Currently, targeted drug delivery is of great interest in the field of medicine. The study of compounds capable of permeating cell membranes is a major problem in this area. The synthesis of pharmacologically active compounds includes the formation of structures with various combinations of pharmacophore fragments and properties. Amphiphilic compounds tend to exhibit membranotropic activity. From this point of view, the modification of natural products, especially terpenoids, is of particular interest. Terpenoid structures are used as membrane anchors in the development of modulators for membrane-integrated proteins or structures for creating nanocontainers. In this paper we synthesized a number of water-soluble amphiphilic meroterpenoids containing a charged pyridinium fragment on the basis of acyclic terpene alcohols.
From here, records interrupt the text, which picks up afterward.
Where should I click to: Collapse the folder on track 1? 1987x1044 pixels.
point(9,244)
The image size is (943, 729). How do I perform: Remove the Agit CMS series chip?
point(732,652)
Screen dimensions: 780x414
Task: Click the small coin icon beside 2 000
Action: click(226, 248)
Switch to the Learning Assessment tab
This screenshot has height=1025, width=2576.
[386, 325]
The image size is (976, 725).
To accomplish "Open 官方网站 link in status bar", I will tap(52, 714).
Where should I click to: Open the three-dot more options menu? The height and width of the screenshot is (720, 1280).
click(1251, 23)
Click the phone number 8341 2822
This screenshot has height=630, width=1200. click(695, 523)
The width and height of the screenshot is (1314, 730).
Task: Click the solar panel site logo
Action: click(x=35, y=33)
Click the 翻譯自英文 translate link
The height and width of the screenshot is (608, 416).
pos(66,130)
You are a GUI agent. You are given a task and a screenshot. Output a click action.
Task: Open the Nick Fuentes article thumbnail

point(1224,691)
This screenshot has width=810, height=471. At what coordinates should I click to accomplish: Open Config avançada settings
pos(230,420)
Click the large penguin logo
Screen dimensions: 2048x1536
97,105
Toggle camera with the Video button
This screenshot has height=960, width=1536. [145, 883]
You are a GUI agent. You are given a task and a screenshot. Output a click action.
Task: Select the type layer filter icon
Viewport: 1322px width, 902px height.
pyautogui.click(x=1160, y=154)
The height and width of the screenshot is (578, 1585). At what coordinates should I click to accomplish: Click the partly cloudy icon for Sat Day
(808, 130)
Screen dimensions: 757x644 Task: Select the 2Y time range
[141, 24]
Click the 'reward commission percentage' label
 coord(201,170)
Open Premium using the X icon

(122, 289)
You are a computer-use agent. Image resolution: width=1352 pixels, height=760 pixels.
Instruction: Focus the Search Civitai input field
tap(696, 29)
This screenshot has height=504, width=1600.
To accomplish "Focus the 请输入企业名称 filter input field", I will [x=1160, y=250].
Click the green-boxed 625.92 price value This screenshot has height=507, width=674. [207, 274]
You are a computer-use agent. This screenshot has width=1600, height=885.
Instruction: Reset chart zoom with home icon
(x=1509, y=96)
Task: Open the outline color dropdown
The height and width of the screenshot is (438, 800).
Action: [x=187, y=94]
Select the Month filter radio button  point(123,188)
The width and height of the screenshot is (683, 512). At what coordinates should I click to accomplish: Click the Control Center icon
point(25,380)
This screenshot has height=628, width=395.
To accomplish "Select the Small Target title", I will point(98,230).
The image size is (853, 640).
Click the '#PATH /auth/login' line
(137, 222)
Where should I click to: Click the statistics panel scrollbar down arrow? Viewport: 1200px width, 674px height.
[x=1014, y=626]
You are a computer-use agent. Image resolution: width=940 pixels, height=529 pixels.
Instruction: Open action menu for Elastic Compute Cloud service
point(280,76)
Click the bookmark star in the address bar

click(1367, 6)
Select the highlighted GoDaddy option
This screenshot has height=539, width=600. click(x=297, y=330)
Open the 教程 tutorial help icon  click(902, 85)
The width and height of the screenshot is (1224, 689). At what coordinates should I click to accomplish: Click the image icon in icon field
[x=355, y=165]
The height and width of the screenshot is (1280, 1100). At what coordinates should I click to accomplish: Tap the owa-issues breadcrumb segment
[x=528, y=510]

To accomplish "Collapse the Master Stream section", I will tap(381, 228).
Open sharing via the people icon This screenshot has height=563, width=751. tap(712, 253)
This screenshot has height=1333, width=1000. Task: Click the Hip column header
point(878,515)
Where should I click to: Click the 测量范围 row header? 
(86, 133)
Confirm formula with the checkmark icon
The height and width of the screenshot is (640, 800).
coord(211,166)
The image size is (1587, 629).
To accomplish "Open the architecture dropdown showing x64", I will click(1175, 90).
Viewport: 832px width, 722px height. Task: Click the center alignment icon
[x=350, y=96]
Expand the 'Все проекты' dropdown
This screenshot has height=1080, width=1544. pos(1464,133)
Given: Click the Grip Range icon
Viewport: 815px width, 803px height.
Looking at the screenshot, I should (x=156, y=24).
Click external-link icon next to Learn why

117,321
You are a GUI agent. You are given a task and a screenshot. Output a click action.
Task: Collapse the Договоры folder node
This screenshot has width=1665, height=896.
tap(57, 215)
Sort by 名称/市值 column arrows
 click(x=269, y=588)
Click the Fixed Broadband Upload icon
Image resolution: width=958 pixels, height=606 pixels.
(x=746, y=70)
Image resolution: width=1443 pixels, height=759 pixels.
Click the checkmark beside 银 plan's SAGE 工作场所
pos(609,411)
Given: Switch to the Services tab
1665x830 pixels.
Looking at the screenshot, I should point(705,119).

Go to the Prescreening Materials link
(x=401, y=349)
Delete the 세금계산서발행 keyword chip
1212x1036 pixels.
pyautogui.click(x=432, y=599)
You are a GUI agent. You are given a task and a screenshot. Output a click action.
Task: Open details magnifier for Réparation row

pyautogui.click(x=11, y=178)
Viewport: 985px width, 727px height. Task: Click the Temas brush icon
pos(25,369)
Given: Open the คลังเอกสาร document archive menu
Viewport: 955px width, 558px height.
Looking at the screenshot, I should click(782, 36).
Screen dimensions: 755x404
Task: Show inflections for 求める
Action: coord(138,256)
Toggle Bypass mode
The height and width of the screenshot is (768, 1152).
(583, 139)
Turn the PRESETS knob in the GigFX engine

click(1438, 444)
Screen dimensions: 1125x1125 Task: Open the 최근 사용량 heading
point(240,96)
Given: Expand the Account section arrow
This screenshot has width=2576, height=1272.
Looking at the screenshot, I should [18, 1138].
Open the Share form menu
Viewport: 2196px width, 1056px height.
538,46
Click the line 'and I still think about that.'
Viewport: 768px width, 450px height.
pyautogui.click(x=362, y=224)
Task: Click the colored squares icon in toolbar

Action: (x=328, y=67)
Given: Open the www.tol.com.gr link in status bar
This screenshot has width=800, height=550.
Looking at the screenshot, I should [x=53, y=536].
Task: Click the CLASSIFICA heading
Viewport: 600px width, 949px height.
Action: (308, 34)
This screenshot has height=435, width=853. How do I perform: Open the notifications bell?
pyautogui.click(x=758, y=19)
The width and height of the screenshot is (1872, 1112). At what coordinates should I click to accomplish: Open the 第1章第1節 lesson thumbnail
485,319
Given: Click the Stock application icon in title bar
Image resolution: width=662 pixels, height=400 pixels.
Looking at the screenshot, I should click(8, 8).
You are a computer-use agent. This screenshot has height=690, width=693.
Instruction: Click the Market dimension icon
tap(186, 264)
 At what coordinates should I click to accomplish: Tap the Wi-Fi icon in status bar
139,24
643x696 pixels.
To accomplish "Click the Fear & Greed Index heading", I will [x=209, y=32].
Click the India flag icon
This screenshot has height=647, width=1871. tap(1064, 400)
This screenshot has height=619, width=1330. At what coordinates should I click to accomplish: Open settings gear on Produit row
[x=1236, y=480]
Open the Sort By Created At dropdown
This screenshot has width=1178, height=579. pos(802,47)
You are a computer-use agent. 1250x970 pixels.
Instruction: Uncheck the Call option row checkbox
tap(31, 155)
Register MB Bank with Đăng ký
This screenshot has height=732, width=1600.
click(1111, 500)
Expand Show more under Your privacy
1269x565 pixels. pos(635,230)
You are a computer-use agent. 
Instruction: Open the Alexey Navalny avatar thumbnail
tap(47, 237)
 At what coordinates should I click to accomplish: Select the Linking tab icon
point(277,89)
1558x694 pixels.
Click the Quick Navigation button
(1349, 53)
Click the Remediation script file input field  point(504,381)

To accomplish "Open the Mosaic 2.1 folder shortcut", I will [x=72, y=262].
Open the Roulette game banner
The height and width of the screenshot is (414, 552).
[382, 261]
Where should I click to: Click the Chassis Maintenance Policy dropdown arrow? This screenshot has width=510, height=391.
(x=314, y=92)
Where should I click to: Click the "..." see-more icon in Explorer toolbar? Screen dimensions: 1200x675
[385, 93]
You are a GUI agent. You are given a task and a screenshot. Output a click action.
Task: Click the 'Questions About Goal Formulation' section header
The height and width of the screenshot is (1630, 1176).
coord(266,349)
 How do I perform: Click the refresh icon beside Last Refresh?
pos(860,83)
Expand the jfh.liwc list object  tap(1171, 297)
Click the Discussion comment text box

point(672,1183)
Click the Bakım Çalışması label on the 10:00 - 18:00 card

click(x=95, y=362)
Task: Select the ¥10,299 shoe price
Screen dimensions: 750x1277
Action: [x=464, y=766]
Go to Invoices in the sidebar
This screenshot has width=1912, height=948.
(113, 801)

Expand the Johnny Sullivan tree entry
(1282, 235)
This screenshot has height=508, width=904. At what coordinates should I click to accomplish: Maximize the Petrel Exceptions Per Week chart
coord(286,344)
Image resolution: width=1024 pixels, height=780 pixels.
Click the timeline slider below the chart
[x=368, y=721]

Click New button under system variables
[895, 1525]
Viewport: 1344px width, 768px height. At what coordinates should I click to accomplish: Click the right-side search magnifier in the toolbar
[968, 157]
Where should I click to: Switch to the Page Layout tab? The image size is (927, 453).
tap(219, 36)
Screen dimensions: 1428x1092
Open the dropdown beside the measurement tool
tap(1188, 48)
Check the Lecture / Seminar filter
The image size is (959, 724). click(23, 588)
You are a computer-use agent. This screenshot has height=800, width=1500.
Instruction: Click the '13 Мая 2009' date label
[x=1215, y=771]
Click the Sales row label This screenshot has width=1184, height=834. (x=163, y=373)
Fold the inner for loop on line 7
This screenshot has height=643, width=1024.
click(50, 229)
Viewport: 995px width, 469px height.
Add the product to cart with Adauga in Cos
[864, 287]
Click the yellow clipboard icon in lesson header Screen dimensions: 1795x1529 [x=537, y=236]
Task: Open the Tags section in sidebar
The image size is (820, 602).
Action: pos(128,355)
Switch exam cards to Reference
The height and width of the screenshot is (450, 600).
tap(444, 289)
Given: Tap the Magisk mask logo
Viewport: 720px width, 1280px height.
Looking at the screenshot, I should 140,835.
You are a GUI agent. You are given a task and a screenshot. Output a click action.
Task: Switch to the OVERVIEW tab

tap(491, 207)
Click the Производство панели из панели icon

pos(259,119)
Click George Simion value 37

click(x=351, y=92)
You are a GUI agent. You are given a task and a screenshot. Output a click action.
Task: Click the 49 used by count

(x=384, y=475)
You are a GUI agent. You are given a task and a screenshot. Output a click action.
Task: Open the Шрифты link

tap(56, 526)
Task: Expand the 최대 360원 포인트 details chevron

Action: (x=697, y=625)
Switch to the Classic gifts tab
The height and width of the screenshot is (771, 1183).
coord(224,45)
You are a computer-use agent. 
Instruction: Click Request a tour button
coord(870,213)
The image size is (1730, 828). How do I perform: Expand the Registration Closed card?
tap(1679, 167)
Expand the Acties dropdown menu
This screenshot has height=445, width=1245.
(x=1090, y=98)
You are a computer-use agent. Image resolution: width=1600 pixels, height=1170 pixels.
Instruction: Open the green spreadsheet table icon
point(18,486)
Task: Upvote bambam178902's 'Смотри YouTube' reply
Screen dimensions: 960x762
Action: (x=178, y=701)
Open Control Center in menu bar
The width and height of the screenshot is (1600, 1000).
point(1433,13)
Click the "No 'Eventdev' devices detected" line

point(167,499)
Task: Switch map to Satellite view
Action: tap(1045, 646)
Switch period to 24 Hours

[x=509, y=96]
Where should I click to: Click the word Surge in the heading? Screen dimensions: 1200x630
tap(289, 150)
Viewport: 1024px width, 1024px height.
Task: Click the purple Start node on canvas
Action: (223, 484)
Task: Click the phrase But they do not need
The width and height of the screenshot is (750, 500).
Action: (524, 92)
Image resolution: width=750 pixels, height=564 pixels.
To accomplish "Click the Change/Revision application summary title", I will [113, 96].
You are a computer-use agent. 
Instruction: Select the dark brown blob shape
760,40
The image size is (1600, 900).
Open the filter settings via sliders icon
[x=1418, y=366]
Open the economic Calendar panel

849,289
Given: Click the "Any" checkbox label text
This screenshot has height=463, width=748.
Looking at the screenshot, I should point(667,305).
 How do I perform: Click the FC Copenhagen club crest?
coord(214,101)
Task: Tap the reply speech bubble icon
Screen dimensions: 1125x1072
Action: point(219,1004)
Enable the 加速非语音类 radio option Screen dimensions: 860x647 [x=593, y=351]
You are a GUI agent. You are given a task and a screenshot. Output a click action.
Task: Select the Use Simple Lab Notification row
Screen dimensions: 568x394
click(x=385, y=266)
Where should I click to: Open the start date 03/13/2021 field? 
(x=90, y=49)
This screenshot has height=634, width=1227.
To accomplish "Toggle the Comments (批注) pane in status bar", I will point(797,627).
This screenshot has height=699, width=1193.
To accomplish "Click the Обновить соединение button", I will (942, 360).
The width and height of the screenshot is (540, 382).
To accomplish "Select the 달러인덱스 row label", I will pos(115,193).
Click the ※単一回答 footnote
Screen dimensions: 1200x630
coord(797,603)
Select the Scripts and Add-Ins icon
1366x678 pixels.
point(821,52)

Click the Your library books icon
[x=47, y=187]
Residue of terpene alcohols – geraniol (monoterpenol), farnesol (sesquiterpenol), and phytol (diterpenol) – were used as the hydrophobic part of the amphiphilic structure. Linear acyclic alcohols are commercially available reagents and have a structure similar to that of polyprenols in archaeal lipids, which made it possible to obtain synthetic lipid-like meroterpenoids capable of self-assembly in aqueous solutions. The charged pyridinium fragment, which is included in numerous natural compounds, was of interest as a polar component. This meroterpenoids are synthetic analogs of archaeal lipids. It was shown that the studied meroterpenoids form nanosized aggregates in aqueous solutions by the method of dynamic light scattering and the Doppler microelectrophoresis method. Turbidimetric titration on model dipalmitoylphosphatidylcholine vesicles revealed that the synthesized compounds are embedded into the bilayer membrane without destroying it. Self-assembled aggregates of synthesized compounds in water can find application for drug delivery – in the creation of nanocontainers containing membrane anchors capable of interacting with the outer surface of the cell (lipid membrane).